400 Jahre El Niño-Historie

Analyse von Korallen liefert erstmals Daten über die langfristige Entwicklung des Klimaphänomens mit seinen globalen Auswirkungen
Korallen bilden wie Bäume mit ihren Jahresringen ein wertvolles Klimaarchiv. Australische Forscher konnten damit nun die  El Niños der vergangenen 400 Jahre rekonstruieren.
Korallen bilden wie Bäume mit ihren Jahresringen ein wertvolles Klimaarchiv. Australische Forscher konnten damit nun die El Niños der vergangenen 400 Jahre rekonstruieren.
© Jason Turl
Melbourne (Australien) - Bei einem El Niño verändern sich die Strömungen in der Äquatorregion des Pazifiks drastisch. Vor den Küsten Perus erwärmen sich die oberen Wasserschichten um mehrere Grad, vor Australien und Indonesien sinken sie dagegen ab. Dieses natürliche Klimaphänomen verursacht ungewöhnlich starke Regenfälle im südamerikanischen Andenraum und Wassermangel in Südostasien und Australien. Selbst auf das Wetter in Afrika, Europa und Indien können sich stark ausgeprägte El Niños auswirken. Nun gelang es erstmals einer australischen Forschergruppe, die Entwicklung von El Niño-Phänomenen über die vergangenen vier Jahrhunderte zu rekonstruieren. Wie sie in der Fachzeitschrift „Nature Geoscience“ berichten, traten seit den 1990er Jahren signifikant mehr El Niños im Zentralpazifik auf und El Niños im Ostpazifik nahmen an Intensität zu.
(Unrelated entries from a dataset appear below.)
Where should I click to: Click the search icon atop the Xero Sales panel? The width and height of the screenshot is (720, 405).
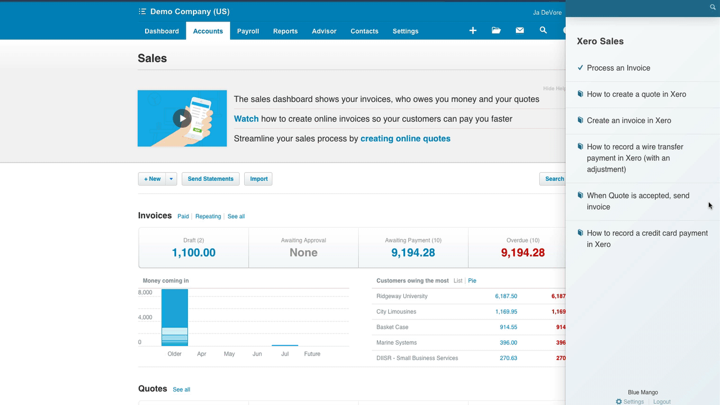[x=712, y=7]
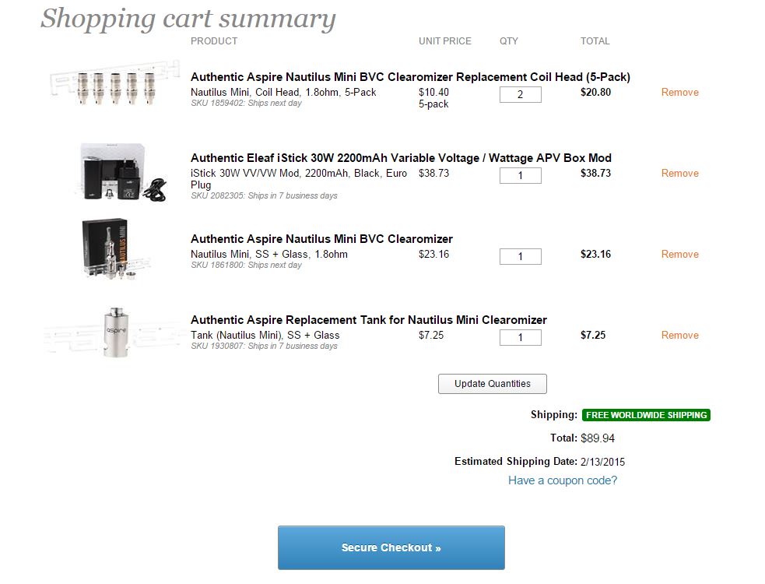Remove the Aspire Replacement Tank item
This screenshot has width=765, height=584.
(x=679, y=336)
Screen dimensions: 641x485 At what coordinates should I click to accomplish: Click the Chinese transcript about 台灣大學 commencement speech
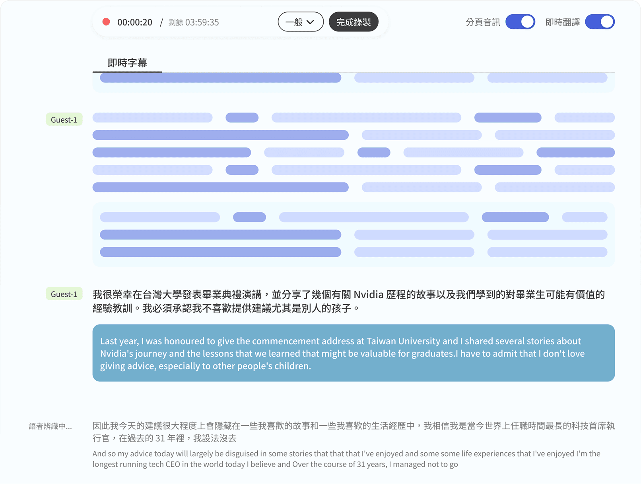[348, 301]
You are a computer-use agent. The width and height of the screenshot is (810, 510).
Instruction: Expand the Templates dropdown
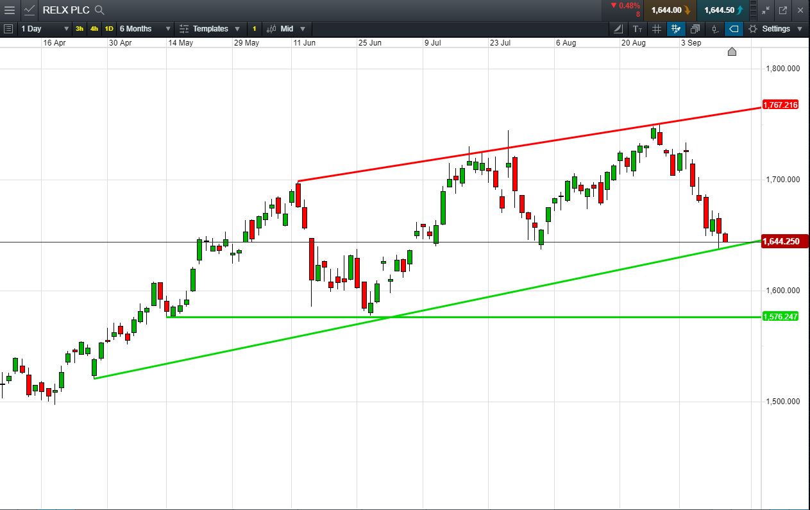[x=210, y=29]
Ein eindeutiger Zusammenhang zwischen El Niños und dem Klimawandel konnte bisher nicht nachgewiesen werden. Zu dürftig war die Datenlage, da Temperaturmessungen der Oberflächengewässer im Pazifik erst seit dem 20. Jahrhundert durchgeführt wurden. Doch Korallen bieten ein weiter in die Vergangenheit reichendes Klimaarchiv, vergleichbar mit den Jahresringen von uralten Bäumen. So analysierten Mandy Freund von der University of Melbourne und ihre Kollegen Proben von insgesamt 27 Korallenbänken, verteilt über den gesamten Pazifik. Als Maßstab für das Korallenwachstum bestimmten sie den Gehalt des Sauerstoff-Isotops O-18 und die Konzentrationsverhältnisse der beiden Metalle Strontium und Kalzium. Aus diesen Messdaten konnten die Forscher auf die vorherrschenden Wassertemperaturen bis etwa ins Jahr 1600 zurückschließen.
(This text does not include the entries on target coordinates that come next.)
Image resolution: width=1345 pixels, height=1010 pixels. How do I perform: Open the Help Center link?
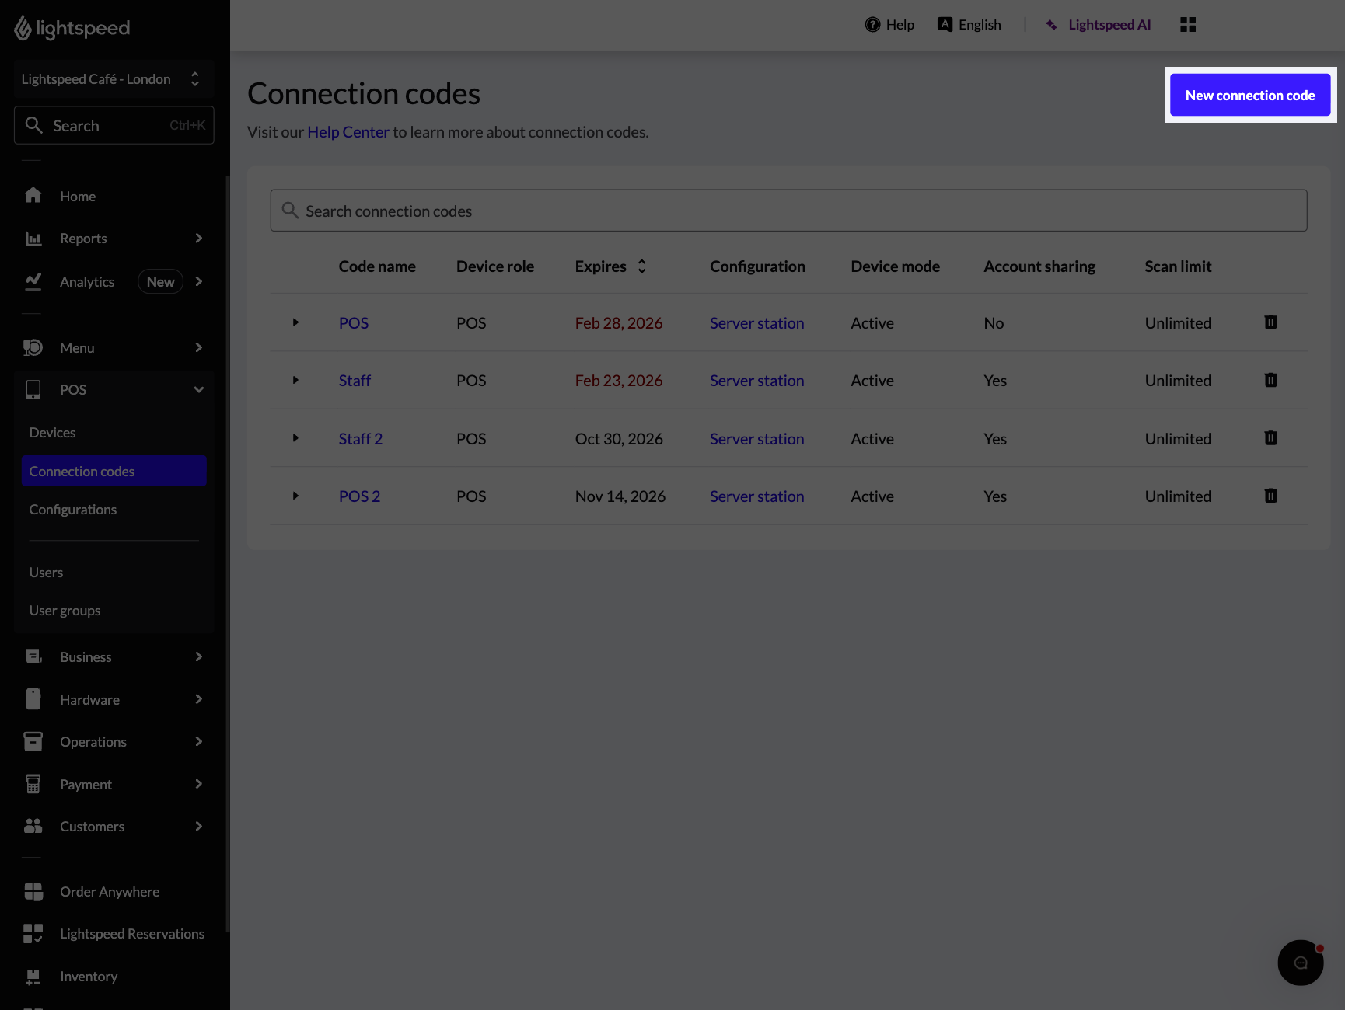(x=348, y=131)
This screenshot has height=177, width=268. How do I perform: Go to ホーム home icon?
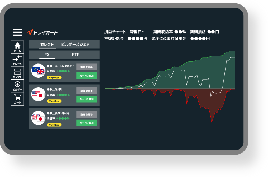tap(17, 47)
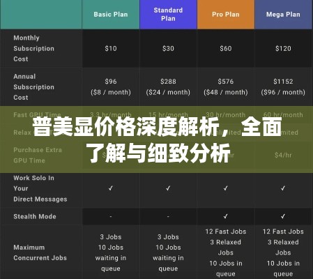Click the Standard Plan Work Solo checkmark
313x279 pixels.
(168, 188)
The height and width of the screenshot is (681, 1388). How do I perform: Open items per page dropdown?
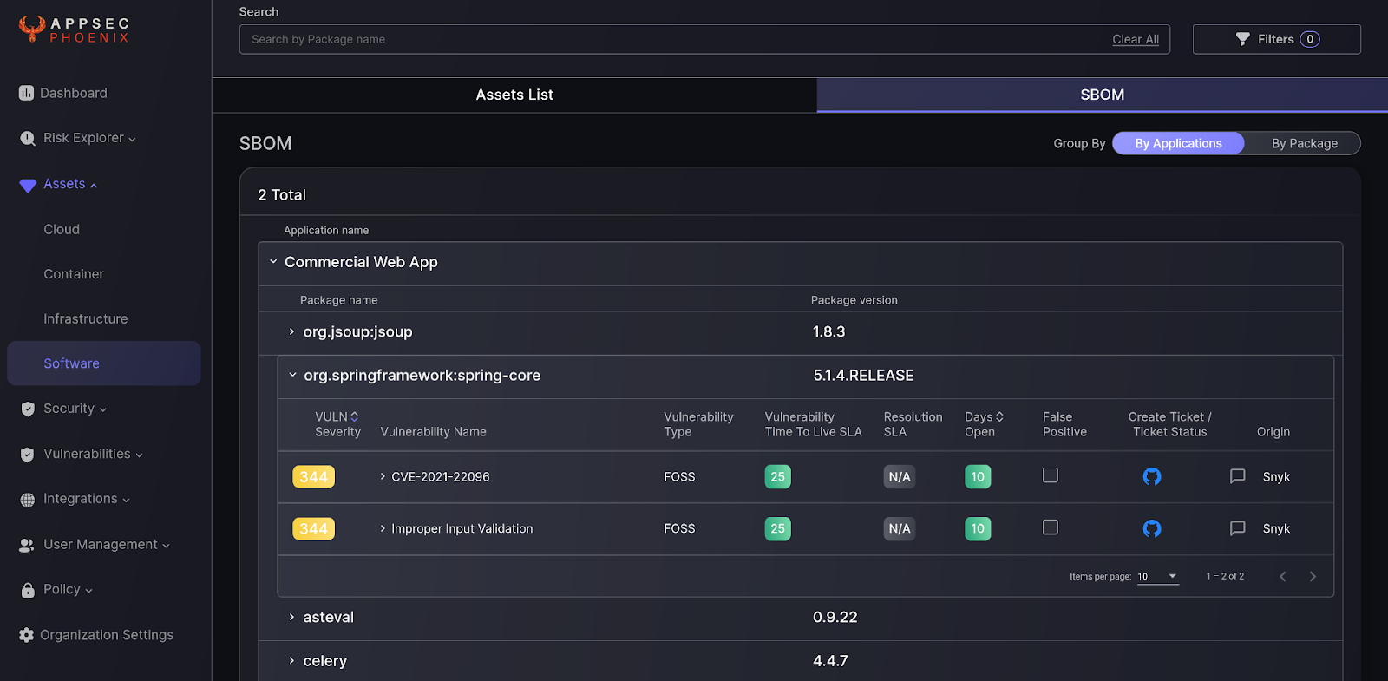click(x=1158, y=577)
Markante Abweichungen der Wassertemperaturen wiesen auf El Niño-Jahre in den vergangenen vier Jahrhunderten hin. Besonders markant waren die Änderungen seit den 1990er Jahren. „Wir sehen mehr El Niños im Zentralpazifik in den vergangenen Jahrzehnten“ sagt Mandy Freund. „Über den gesamten Zeitraum der letzten 400 Jahre ist das ungewöhnlich.“ Zudem entdeckte sie mit ihren Kollegen erste Hinweise, dass die Intensität von El Niños im Ostpazifik im gleichen Zeitraum offenbar zunahm. In dieses Bild passen auch die starken El Niños während der Jahreswechsel 1997/98 und 2015/16.

Diese neue Datenreihe eröffnet Möglichkeiten, die Entwicklung von El Niños besser verstehen zu können. Auch ein sich aufdrängender Zusammenhang mit dem fortschreitenden Klimawandel könnte nun genauer untersucht werden. Es ist nicht unwahrscheinlich, dass nach dieser ersten Korallenstudie weitere Analysen von Korallenproben folgen werden. Mandy Freund sieht in ihren Analysen nicht nur eine Datenbasis, um die El Niño-Historie exakter zu untersuchen. Sie rechnet auch mit der Entwicklung neuer Modelle, um die zukünftige El Niño-Entwicklung mitsamt den weitreichenden Auswirkungen des Klimaphänomens auf das globale Wetter verlässlicher abschätzen zu können.